「そう言えば、つい最近まで騒がれてた連続殺人。
ここの所聞きませんが犯人は見つかったんですか?」
今まで話を聞いているだけだった芹緒がいきなり口を開く。
つか、お前犯人斬っただろ。
「あーあれなぁ…
自分が犯人だっつって署に名乗り出てきた奴がいるんだけどなぁ。
素直に吐くし証言も大した矛盾はないんだがいかんせん凶器がないって言いやがるもんだからそこが担当のやつらもひっかかっててなぁ」
まぁ自分が狗化して噛み殺したって言っても証言としては成立しないだろうな。
「でもこのところ誰も被害者がでていないってことはきっと本当にその人が犯人なんですね」
お前は何を抜け抜けと。
「多分そうなんだろーなぁ。
俺も会ってみたが嘘つく度胸なんてなさそうな奴だったし」
「お待たせしましたー」
バイトの変に高い間延びした声とともに各々の前に珈琲が置かれてく。
すぐに小さい瑠璃色のカップからは香ばしい独特の香りが立ちのぼってきた。
「ここの珈琲はうまいぞー
行き詰った時にふらっと立ち寄るんだがここでこうして珈琲を飲むと不思議と決まって解決策が浮かぶんだよ」
「へぇ…」
紅茶よりは珈琲派な圦サンの事だから珈琲にはちょっとうるさいんだろう。
嬉しそうに珈琲をすする圦サンを眺めていると、視界の端で芹緒が口も付けずにカップを凝視しているのに気が付いた。

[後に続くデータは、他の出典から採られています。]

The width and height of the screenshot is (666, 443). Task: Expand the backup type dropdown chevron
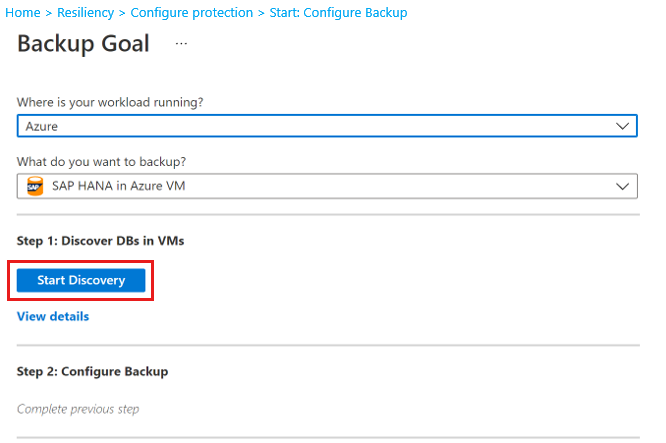point(623,186)
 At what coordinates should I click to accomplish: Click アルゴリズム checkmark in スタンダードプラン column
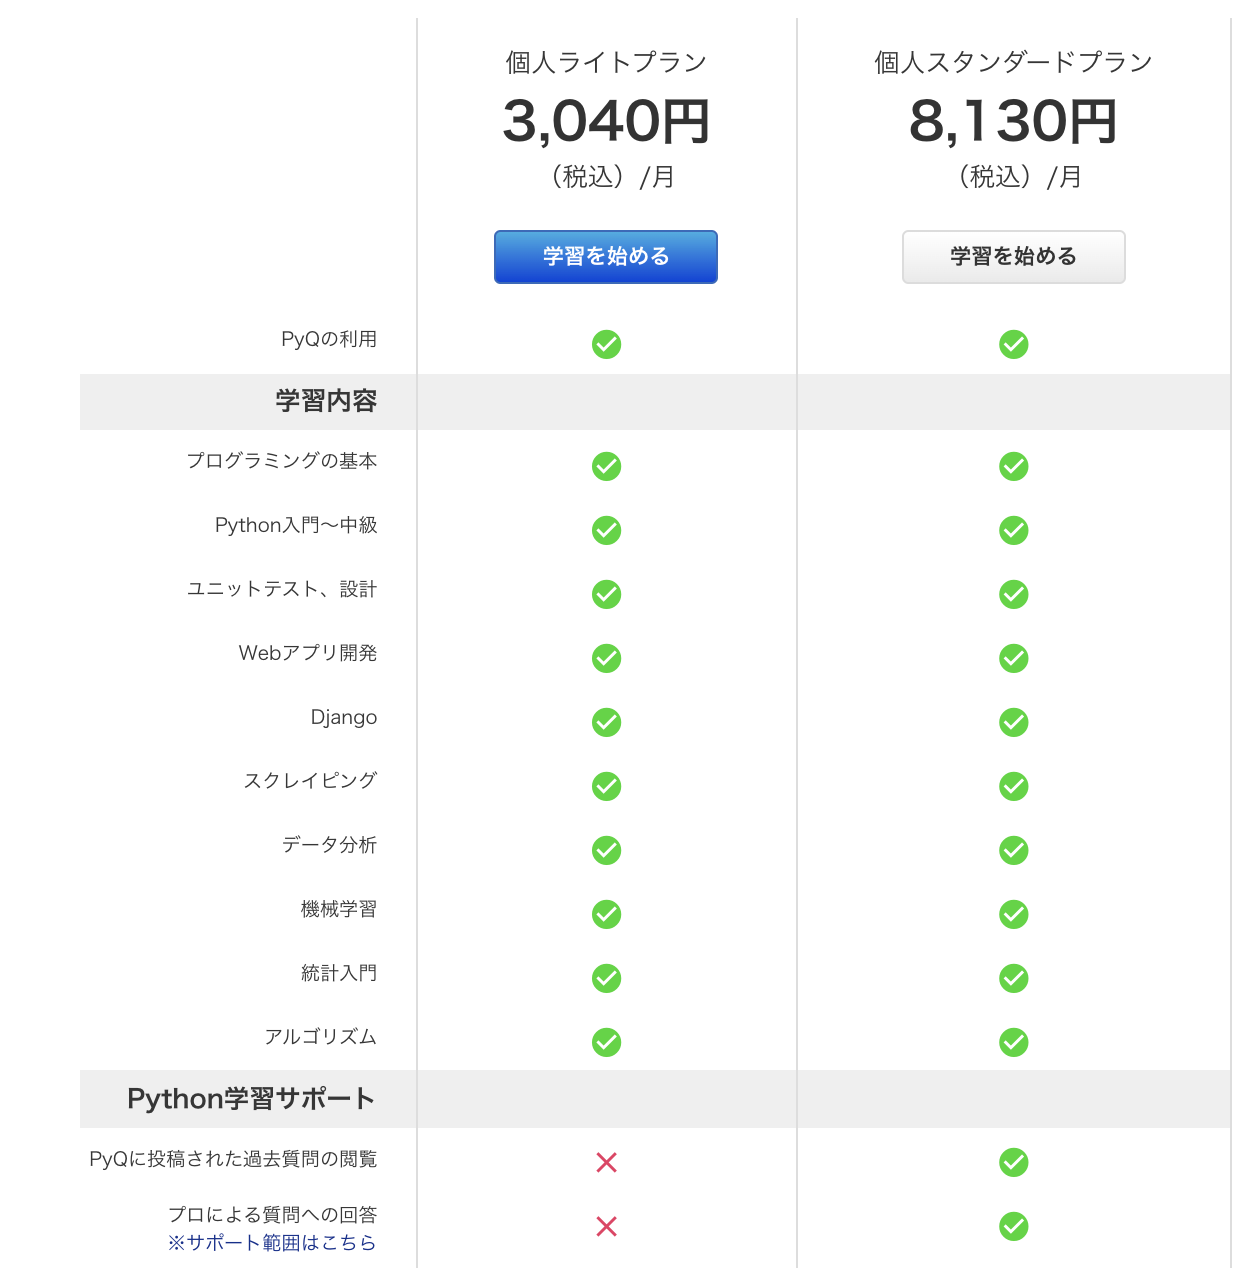(x=1014, y=1042)
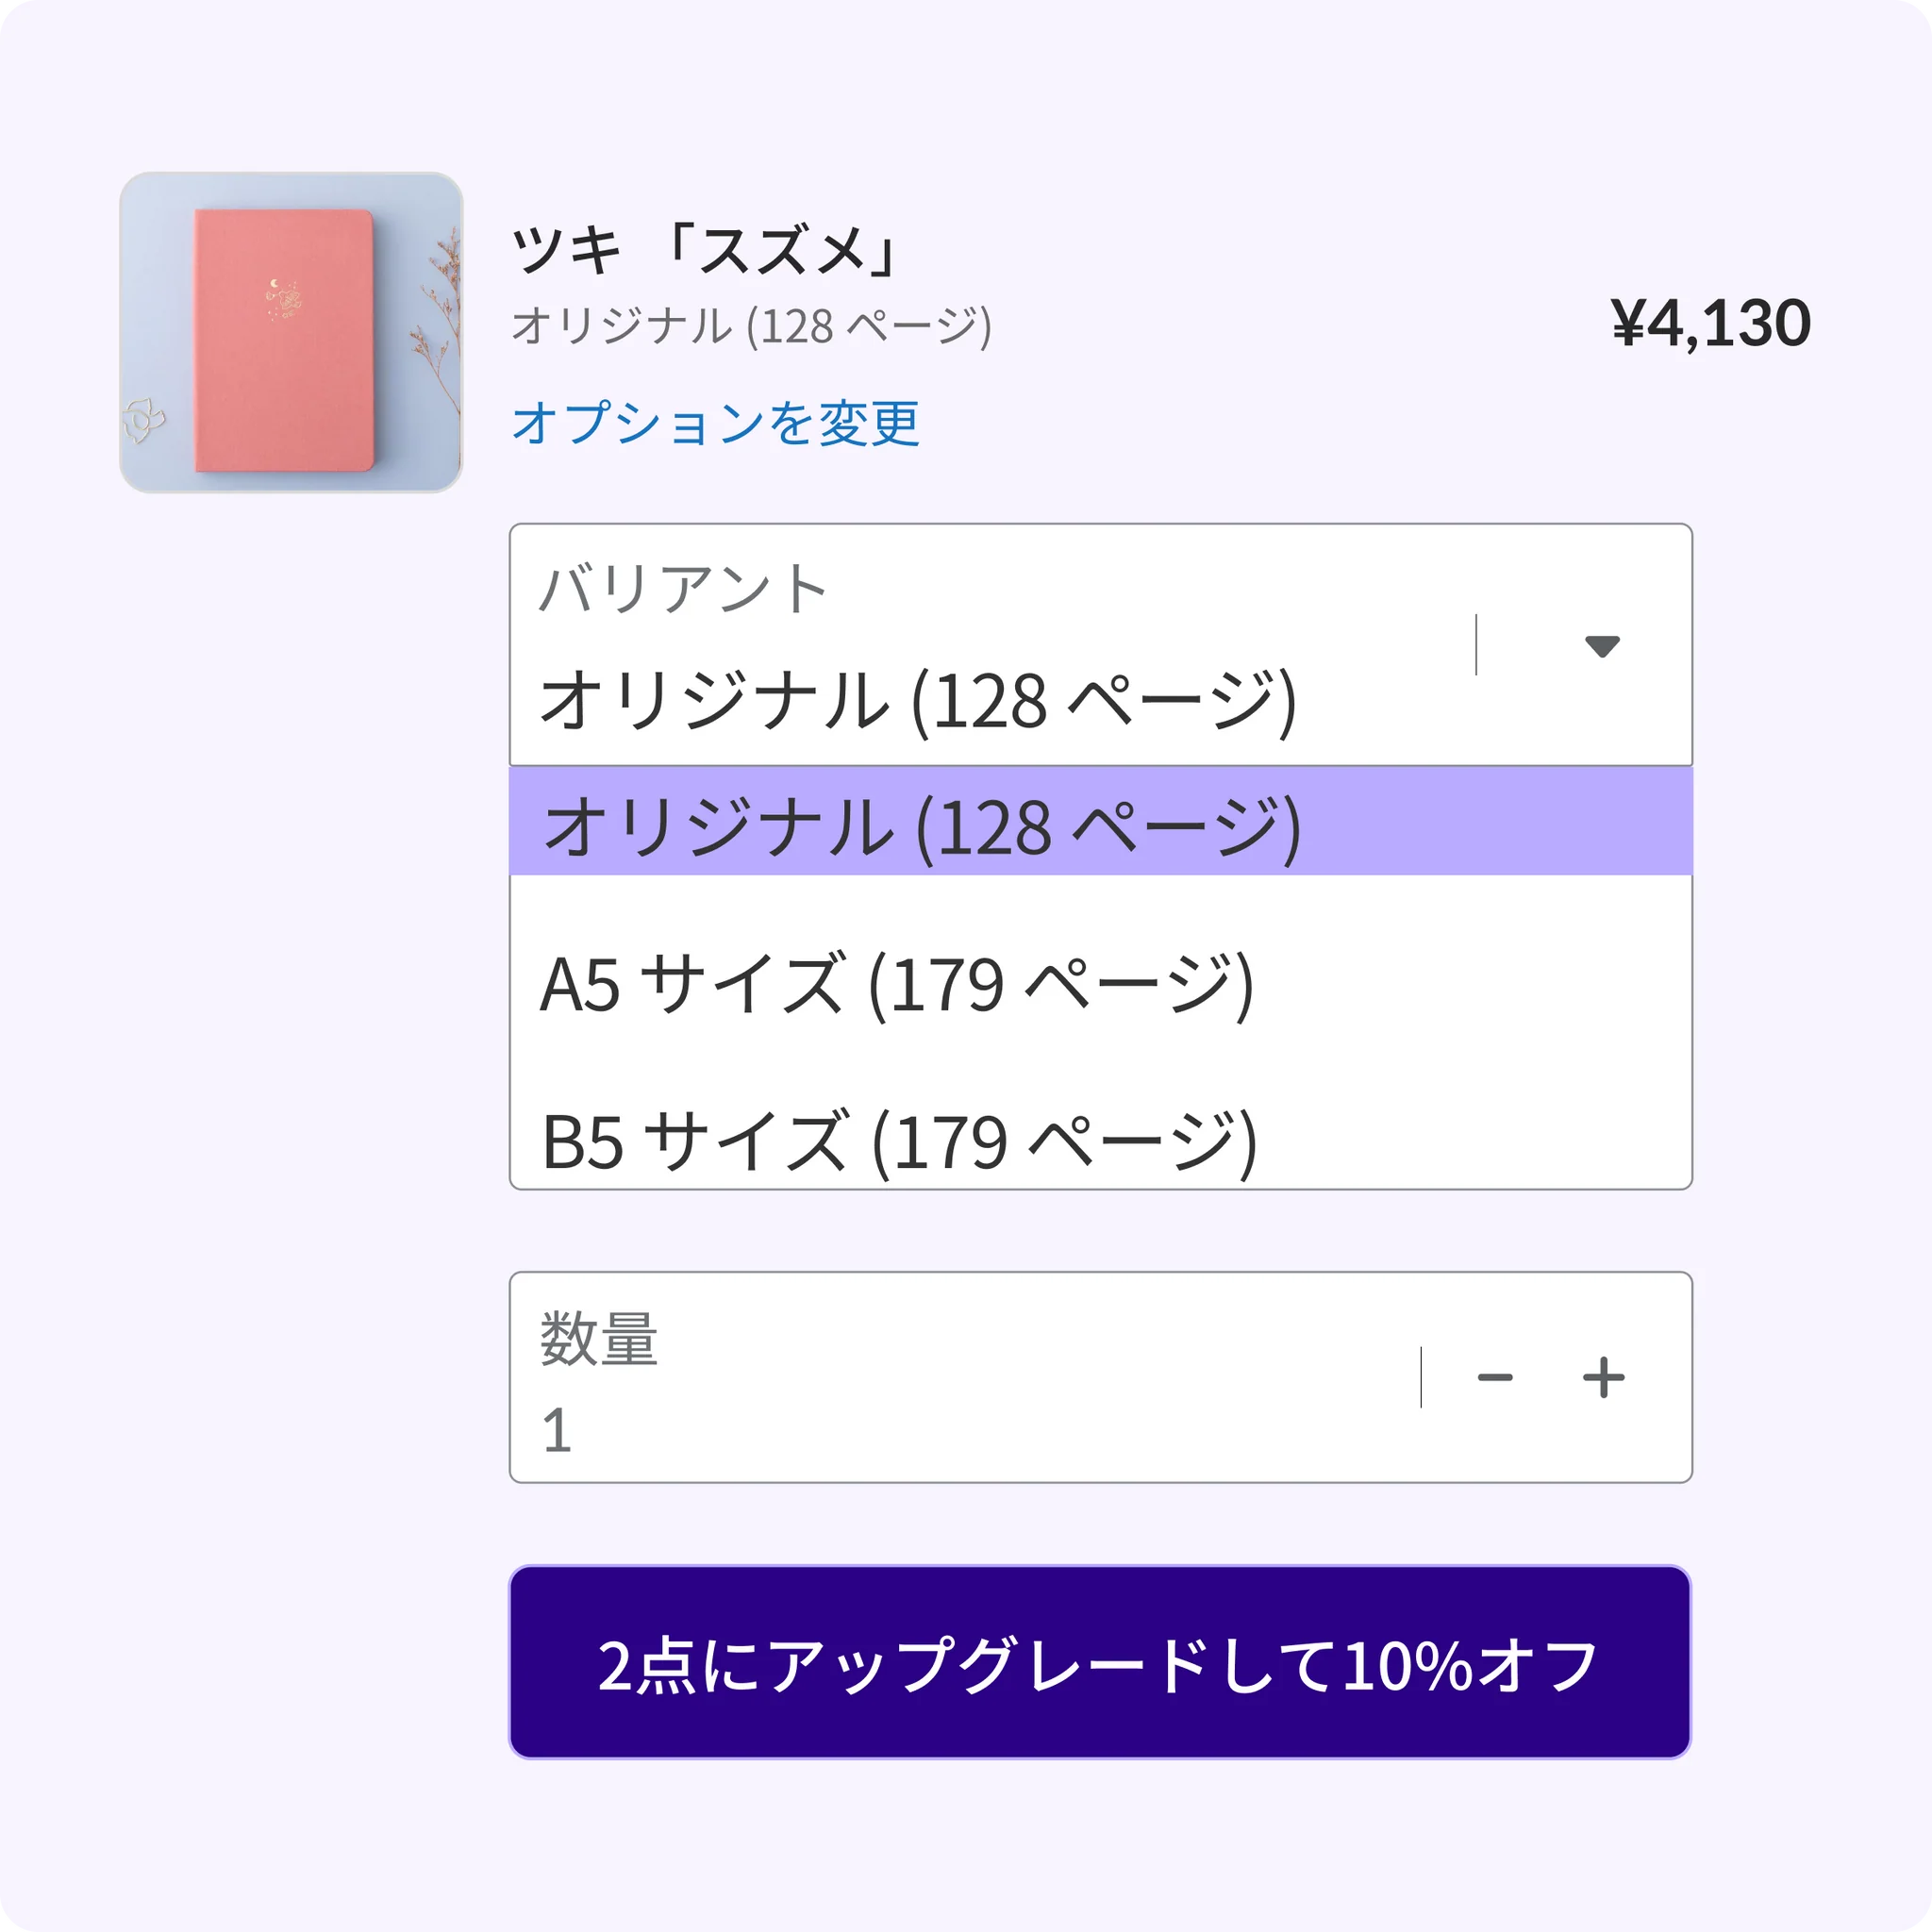This screenshot has width=1932, height=1932.
Task: Click the バリアント label inside select box
Action: (683, 588)
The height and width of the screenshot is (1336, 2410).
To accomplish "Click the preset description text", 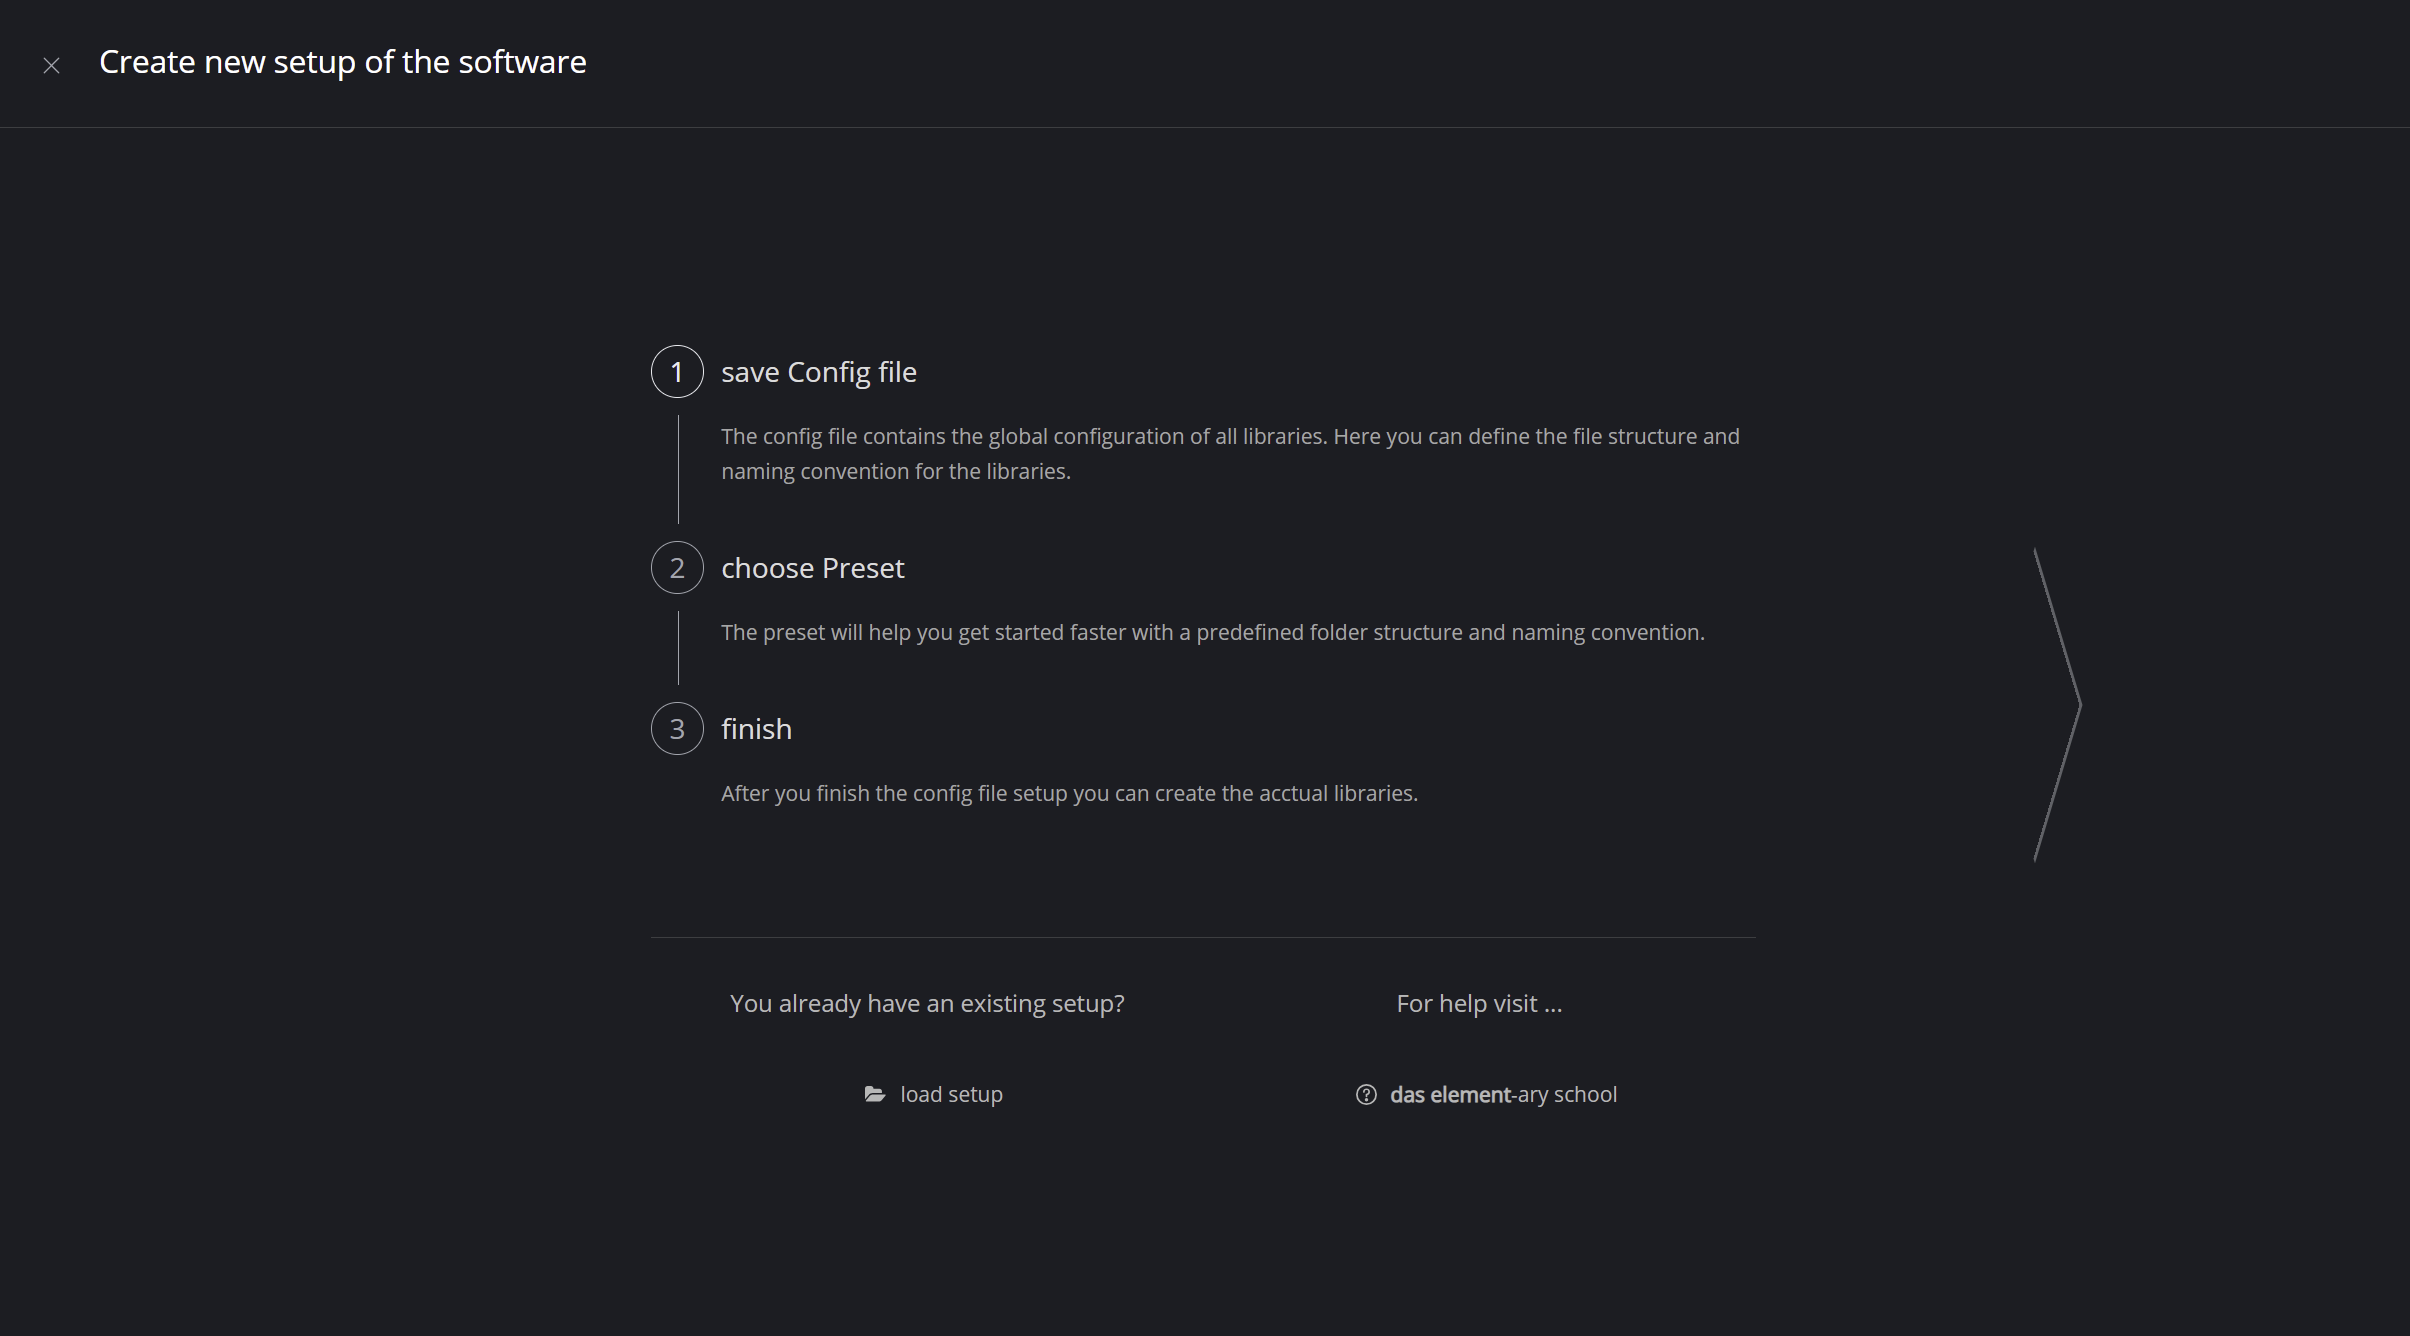I will (1212, 633).
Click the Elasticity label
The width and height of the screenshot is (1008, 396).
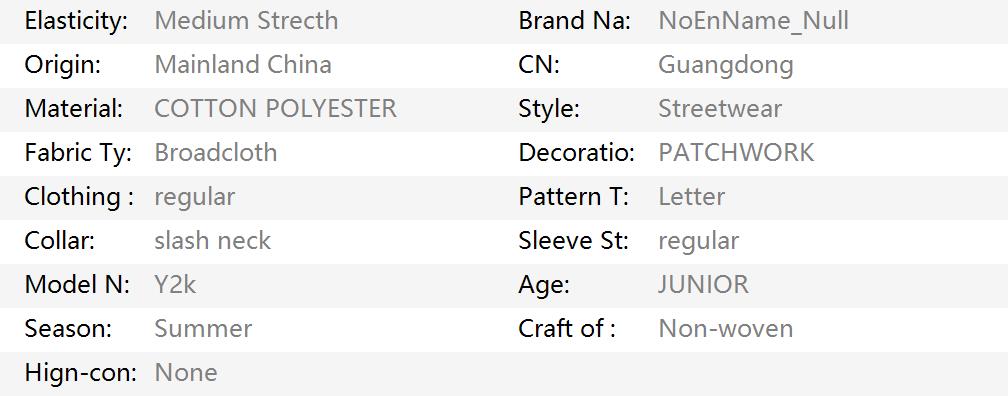tap(76, 21)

…確かに所々浮世離れはしているが、珈琲を飲んだことないなんてことは、ないよな?
「おい…」
ピリリリリリリリリリリリッ!!
「おっと悪いな。
もう行かにゃならん」
携帯を取り上げながら席を立つと、圦サンは「お前らはのんびりしてくといい」と言い残して俺達の分の料金もテーブルに置いて一足先に店を出て行った。